►
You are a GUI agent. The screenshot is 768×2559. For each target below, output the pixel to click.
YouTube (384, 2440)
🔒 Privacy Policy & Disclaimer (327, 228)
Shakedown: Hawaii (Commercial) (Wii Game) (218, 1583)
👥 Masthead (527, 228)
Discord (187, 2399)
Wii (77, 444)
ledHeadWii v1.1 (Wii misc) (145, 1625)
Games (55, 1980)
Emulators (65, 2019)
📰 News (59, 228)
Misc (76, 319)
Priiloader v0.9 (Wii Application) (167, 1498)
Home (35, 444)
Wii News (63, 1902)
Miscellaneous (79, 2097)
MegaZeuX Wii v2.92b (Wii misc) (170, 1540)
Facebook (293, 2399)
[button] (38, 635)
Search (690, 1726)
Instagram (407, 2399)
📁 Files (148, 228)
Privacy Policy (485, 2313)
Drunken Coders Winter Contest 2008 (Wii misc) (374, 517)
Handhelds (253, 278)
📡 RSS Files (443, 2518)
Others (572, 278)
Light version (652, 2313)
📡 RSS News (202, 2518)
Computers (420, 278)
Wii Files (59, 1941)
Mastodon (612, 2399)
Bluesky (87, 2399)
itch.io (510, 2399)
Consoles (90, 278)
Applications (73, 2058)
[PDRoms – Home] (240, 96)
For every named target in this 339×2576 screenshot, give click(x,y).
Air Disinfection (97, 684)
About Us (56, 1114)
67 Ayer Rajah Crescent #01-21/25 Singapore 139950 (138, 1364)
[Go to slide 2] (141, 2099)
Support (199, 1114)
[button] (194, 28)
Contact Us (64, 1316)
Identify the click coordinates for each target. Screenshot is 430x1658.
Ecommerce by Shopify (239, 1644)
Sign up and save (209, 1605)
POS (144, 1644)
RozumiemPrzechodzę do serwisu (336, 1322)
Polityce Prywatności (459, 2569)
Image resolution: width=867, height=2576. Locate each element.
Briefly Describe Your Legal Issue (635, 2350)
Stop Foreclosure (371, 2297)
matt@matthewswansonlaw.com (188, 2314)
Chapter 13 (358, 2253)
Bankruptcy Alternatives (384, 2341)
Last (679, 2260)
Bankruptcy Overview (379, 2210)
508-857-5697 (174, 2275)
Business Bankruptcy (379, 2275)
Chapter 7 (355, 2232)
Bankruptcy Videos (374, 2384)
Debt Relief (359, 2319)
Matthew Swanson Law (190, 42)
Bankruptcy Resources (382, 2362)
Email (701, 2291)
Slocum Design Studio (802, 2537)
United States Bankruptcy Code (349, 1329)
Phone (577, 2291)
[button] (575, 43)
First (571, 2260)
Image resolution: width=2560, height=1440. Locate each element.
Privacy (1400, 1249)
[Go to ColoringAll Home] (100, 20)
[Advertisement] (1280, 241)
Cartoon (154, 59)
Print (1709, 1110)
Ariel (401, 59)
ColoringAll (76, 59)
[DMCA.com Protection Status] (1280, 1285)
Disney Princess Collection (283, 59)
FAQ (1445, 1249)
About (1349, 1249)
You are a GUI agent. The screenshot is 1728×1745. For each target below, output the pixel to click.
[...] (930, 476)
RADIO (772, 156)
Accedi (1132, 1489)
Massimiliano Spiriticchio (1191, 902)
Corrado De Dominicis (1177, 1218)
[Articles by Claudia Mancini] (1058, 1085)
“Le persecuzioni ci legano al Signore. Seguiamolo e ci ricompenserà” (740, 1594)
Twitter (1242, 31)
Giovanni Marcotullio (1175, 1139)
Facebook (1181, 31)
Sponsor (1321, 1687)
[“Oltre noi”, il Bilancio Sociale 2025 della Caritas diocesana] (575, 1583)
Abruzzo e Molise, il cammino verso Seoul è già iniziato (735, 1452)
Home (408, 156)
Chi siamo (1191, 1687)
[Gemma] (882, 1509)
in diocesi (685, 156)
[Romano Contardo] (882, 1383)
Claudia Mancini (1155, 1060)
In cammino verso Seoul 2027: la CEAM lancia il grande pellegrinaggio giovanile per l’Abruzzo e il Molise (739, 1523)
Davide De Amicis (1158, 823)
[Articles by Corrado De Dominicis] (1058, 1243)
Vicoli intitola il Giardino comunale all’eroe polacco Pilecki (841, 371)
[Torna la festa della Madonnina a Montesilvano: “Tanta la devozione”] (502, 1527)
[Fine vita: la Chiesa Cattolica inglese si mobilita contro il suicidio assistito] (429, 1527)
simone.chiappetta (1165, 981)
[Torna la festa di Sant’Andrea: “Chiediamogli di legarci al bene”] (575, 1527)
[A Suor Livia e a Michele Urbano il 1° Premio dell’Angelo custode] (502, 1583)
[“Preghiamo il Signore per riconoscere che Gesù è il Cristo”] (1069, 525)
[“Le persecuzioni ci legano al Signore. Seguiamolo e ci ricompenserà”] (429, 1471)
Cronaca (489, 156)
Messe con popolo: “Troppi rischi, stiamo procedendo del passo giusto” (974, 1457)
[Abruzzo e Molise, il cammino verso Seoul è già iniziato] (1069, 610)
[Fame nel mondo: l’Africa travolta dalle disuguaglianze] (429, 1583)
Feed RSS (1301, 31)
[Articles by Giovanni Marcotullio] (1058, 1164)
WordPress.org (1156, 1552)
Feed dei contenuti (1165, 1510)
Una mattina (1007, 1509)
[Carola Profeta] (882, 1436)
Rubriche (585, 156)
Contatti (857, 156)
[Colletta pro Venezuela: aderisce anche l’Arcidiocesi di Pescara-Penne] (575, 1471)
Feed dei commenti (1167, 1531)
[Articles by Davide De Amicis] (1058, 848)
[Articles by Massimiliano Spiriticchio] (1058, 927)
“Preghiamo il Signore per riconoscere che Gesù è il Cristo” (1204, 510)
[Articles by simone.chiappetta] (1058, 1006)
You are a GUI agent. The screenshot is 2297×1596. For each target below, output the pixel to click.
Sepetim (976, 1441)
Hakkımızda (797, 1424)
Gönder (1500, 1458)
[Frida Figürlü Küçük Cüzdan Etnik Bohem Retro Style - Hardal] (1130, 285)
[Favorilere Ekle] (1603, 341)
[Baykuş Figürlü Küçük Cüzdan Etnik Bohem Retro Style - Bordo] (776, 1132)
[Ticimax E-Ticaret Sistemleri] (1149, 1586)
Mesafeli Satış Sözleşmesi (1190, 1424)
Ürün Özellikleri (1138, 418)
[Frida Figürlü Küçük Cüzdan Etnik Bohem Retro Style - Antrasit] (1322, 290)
◄
Exercise brief
Please retype the listing word for word, from its first line through the line containing "[Go to slide 2] (141, 2099)", and add nothing else.

Response to the task
You are a GUI agent. The screenshot is 768×2559. For each target below, output the pixel to click.
YouTube (384, 2440)
🔒 Privacy Policy & Disclaimer (327, 228)
Shakedown: Hawaii (Commercial) (Wii Game) (218, 1583)
👥 Masthead (527, 228)
Discord (187, 2399)
Wii (77, 444)
ledHeadWii v1.1 (Wii misc) (145, 1625)
Games (55, 1980)
Emulators (65, 2019)
📰 News (59, 228)
Misc (76, 319)
Priiloader v0.9 (Wii Application) (167, 1498)
Home (35, 444)
Wii News (63, 1902)
Miscellaneous (79, 2097)
MegaZeuX Wii v2.92b (Wii misc) (170, 1540)
Facebook (293, 2399)
[button] (38, 635)
Search (690, 1726)
Instagram (407, 2399)
📁 Files (148, 228)
Privacy Policy (485, 2313)
Drunken Coders Winter Contest 2008 (Wii misc) (374, 517)
Handhelds (253, 278)
📡 RSS Files (443, 2518)
Others (572, 278)
Light version (652, 2313)
📡 RSS News (202, 2518)
Computers (420, 278)
Wii Files (59, 1941)
Mastodon (612, 2399)
Bluesky (87, 2399)
itch.io (510, 2399)
Consoles (90, 278)
Applications (73, 2058)
[PDRoms – Home] (240, 96)
For every named target in this 339×2576 screenshot, give click(x,y).
Air Disinfection (97, 684)
About Us (56, 1114)
67 Ayer Rajah Crescent #01-21/25 Singapore 139950 (138, 1364)
[Go to slide 2] (141, 2099)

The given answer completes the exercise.